Exercise brief —
Convert every line of the material below into a JSON list of strings, one string per line, and leave out blank lines.

____ Material

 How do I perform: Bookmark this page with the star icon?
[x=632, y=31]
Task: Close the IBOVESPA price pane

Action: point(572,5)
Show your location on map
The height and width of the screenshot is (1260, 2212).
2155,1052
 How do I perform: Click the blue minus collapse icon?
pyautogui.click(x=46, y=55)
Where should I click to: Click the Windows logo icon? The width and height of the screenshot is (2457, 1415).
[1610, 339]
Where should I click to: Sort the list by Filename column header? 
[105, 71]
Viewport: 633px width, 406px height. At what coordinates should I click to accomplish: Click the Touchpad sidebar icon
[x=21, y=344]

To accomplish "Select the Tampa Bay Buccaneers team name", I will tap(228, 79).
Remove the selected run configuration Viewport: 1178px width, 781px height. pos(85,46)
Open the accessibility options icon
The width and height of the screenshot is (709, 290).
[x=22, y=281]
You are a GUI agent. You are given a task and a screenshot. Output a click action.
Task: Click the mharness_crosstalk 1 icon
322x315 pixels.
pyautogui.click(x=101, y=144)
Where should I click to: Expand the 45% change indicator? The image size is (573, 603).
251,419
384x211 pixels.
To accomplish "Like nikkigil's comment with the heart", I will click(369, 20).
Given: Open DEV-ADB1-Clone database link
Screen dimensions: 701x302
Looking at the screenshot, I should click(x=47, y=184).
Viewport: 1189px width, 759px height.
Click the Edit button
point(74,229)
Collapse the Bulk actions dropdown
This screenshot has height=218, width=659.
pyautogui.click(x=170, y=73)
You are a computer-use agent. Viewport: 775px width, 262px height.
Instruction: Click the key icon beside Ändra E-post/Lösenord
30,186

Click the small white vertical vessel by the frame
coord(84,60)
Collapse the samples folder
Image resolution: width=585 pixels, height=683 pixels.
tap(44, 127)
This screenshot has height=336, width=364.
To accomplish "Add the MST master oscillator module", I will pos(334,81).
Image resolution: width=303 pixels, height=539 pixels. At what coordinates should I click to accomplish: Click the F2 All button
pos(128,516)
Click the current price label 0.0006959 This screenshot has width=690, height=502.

________

Exercise answer —
[
  " How do I perform: Bookmark this page with the star icon?",
  "[x=632, y=31]",
  "Task: Close the IBOVESPA price pane",
  "Action: point(572,5)",
  "Show your location on map",
  "The height and width of the screenshot is (1260, 2212).",
  "2155,1052",
  " How do I perform: Click the blue minus collapse icon?",
  "pyautogui.click(x=46, y=55)",
  "Where should I click to: Click the Windows logo icon? The width and height of the screenshot is (2457, 1415).",
  "[1610, 339]",
  "Where should I click to: Sort the list by Filename column header? ",
  "[105, 71]",
  "Viewport: 633px width, 406px height. At what coordinates should I click to accomplish: Click the Touchpad sidebar icon",
  "[x=21, y=344]",
  "To accomplish \"Select the Tampa Bay Buccaneers team name\", I will tap(228, 79).",
  "Remove the selected run configuration Viewport: 1178px width, 781px height. pos(85,46)",
  "Open the accessibility options icon",
  "The width and height of the screenshot is (709, 290).",
  "[x=22, y=281]",
  "You are a GUI agent. You are given a task and a screenshot. Output a click action.",
  "Task: Click the mharness_crosstalk 1 icon",
  "322x315 pixels.",
  "pyautogui.click(x=101, y=144)",
  "Where should I click to: Expand the 45% change indicator? The image size is (573, 603).",
  "251,419",
  "384x211 pixels.",
  "To accomplish \"Like nikkigil's comment with the heart\", I will click(369, 20).",
  "Given: Open DEV-ADB1-Clone database link",
  "Screen dimensions: 701x302",
  "Looking at the screenshot, I should click(x=47, y=184).",
  "Viewport: 1189px width, 759px height.",
  "Click the Edit button",
  "point(74,229)",
  "Collapse the Bulk actions dropdown",
  "This screenshot has height=218, width=659.",
  "pyautogui.click(x=170, y=73)",
  "You are a computer-use agent. Viewport: 775px width, 262px height.",
  "Instruction: Click the key icon beside Ändra E-post/Lösenord",
  "30,186",
  "Click the small white vertical vessel by the frame",
  "coord(84,60)",
  "Collapse the samples folder",
  "Image resolution: width=585 pixels, height=683 pixels.",
  "tap(44, 127)",
  "This screenshot has height=336, width=364.",
  "To accomplish \"Add the MST master oscillator module\", I will pos(334,81).",
  "Image resolution: width=303 pixels, height=539 pixels. At what coordinates should I click to accomplish: Click the F2 All button",
  "pos(128,516)",
  "Click the current price label 0.0006959 This screenshot has width=690, height=502."
]